My health is declining in spite of myself. The distress I endure every morning is something more than the vision of a hypochondriac. Yet it is aggravated by want of occupation. I know not what to turn my attention to but this I know that something must be done or I shall be very good for nothing.

Went to the Office and read Lingard — The Catholic account of the Reformation. Prejudiced but not with any appearance of intentional unfairness. He has hit upon the great truth without appreciating it, 396and without seeing the effect it produces upon the whole of his history. The struggle of Luther was the struggle of the human mind, for liberty, moral, religious, political and ecclesiastical. Its consequences are not yet fully developed, both in good and in evil.

A walk at one. I propose to adhere strictly to exercise this winter. Afternoon, reading Antimasonry.
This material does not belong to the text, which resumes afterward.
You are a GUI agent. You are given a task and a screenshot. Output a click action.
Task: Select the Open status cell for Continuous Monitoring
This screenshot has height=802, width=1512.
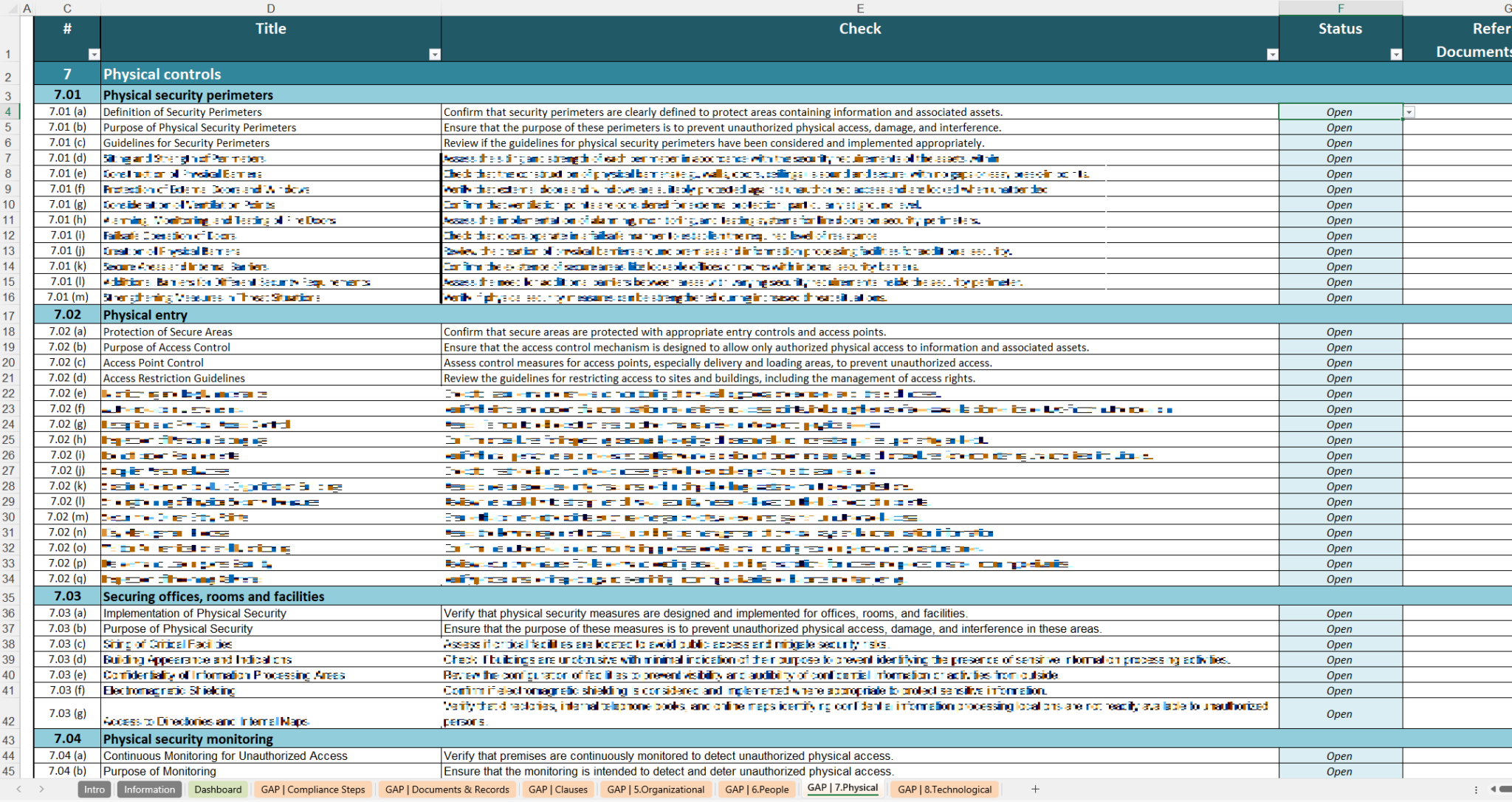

I read and read but am not yet master enough of the subject to compose. Discouragement in all my preceding undertakings gives me little hope upon this. Evening. Read to my Wife two or three interesting lives of Painters—Copley and Mortimer.1

1.

A fourth volume of Allan Cunningham’s Lives of the Most Eminent British Painters and Sculptors had recently been published in the Harper’s Family Library edition (see above, entry for 11 March, note). John Singleton Copley, John Hamilton Mortimer, George Romney, William Owen, and Sir Henry Raeburn, whose lives CFA was reading during November, are all included in this volume, which CFA borrowed from the Athenaeum.